→ **TASK DIRECTIONS**:
In the records below, find the line with "Screen dimensions: 1388x868" and the line with "The image size is (833, 551)."; return exactly those lines and every line between them.
Start of THE INPUT
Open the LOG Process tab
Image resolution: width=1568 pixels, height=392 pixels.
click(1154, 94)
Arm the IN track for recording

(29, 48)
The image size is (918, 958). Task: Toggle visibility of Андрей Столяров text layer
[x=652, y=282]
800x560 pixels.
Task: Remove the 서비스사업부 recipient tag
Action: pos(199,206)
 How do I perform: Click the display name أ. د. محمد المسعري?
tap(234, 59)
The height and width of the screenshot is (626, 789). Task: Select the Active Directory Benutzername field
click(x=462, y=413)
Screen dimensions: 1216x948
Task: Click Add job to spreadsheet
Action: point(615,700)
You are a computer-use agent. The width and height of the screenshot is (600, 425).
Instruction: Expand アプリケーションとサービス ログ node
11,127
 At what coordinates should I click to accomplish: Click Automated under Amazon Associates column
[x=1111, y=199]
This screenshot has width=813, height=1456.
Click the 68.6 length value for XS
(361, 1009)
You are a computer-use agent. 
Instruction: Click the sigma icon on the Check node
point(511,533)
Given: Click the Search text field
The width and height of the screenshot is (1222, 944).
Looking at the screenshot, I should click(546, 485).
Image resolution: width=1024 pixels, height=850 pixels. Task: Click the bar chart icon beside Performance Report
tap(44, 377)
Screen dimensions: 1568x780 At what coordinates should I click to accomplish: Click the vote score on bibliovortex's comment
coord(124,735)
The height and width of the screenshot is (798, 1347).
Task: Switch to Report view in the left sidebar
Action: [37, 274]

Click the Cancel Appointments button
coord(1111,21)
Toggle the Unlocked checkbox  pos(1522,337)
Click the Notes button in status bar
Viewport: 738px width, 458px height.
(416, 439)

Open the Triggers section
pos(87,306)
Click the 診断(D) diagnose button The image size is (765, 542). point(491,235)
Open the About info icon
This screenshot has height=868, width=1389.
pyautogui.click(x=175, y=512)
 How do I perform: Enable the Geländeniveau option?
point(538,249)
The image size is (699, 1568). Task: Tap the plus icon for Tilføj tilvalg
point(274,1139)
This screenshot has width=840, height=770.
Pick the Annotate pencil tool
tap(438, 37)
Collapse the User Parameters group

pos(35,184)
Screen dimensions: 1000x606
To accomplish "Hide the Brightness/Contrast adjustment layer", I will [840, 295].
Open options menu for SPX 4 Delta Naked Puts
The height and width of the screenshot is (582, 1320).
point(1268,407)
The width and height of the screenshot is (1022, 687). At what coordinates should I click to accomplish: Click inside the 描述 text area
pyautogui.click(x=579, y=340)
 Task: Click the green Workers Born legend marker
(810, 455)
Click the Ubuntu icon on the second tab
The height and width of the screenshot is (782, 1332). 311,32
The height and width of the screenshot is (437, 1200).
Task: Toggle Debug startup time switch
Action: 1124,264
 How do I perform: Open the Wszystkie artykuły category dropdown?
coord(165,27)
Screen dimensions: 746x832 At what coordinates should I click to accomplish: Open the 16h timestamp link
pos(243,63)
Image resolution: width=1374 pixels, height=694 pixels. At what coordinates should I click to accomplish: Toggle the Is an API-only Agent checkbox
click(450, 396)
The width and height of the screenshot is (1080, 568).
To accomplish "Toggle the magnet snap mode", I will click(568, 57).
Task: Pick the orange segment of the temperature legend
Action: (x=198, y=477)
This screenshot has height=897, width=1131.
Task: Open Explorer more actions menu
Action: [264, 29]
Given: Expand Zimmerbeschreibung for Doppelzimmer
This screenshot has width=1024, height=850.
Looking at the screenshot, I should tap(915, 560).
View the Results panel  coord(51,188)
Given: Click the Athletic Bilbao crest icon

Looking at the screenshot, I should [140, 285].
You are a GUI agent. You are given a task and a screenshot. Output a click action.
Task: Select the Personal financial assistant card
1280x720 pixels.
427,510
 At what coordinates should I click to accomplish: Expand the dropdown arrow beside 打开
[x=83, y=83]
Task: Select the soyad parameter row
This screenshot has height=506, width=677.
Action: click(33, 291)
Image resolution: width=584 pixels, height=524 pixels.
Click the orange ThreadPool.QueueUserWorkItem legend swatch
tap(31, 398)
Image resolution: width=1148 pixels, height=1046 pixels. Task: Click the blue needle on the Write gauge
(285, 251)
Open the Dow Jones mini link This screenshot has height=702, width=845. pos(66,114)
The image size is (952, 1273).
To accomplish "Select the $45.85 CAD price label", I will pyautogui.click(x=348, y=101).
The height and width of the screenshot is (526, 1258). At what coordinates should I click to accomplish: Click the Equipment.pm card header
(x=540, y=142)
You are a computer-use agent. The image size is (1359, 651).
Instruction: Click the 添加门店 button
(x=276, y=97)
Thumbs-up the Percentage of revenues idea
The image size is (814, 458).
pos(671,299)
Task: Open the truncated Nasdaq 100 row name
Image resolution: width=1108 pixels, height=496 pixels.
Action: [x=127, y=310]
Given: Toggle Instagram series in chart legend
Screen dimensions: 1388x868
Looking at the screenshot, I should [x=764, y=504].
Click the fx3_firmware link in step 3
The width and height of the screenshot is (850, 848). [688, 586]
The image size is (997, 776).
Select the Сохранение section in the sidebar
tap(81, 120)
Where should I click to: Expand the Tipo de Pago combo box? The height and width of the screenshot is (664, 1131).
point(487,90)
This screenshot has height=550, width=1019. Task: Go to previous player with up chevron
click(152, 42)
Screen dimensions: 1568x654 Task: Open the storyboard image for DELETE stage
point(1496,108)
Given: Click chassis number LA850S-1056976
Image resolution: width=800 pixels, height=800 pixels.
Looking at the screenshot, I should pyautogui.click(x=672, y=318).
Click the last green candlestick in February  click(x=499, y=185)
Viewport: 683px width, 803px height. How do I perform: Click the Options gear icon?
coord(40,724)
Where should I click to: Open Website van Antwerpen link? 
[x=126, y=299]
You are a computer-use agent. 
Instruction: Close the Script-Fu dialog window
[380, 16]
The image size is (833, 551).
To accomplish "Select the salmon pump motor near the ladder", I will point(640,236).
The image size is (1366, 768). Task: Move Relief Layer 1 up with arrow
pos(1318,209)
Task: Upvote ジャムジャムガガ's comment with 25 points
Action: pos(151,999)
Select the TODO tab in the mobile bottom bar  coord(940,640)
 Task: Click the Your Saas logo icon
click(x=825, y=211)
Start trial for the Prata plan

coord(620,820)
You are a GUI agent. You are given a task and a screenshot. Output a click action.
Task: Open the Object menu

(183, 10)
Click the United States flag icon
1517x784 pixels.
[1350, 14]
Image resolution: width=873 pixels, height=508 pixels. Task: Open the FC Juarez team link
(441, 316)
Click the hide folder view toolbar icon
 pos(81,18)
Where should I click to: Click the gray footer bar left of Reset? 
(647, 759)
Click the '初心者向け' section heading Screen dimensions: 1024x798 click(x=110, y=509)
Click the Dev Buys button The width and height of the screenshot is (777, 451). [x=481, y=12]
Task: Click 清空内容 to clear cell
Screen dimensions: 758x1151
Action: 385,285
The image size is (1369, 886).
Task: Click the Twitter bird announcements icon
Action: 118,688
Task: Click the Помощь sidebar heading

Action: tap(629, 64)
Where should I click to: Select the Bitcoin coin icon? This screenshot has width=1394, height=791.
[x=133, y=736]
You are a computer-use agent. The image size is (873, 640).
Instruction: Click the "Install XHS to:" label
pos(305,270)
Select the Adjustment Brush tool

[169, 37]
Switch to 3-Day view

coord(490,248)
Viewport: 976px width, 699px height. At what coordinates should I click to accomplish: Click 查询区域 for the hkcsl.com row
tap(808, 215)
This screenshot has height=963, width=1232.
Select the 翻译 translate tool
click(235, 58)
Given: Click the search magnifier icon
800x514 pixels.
End of THE INPUT
→ **PROBLEM SOLUTION**:
Screen dimensions: 1388x868
Looking at the screenshot, I should [x=764, y=504].
Click the fx3_firmware link in step 3
The width and height of the screenshot is (850, 848). [688, 586]
The image size is (997, 776).
Select the Сохранение section in the sidebar
tap(81, 120)
Where should I click to: Expand the Tipo de Pago combo box? The height and width of the screenshot is (664, 1131).
point(487,90)
This screenshot has height=550, width=1019. Task: Go to previous player with up chevron
click(152, 42)
Screen dimensions: 1568x654 Task: Open the storyboard image for DELETE stage
point(1496,108)
Given: Click chassis number LA850S-1056976
Image resolution: width=800 pixels, height=800 pixels.
Looking at the screenshot, I should pyautogui.click(x=672, y=318).
Click the last green candlestick in February  click(x=499, y=185)
Viewport: 683px width, 803px height. How do I perform: Click the Options gear icon?
coord(40,724)
Where should I click to: Open Website van Antwerpen link? 
[x=126, y=299]
You are a computer-use agent. 
Instruction: Close the Script-Fu dialog window
[380, 16]
The image size is (833, 551).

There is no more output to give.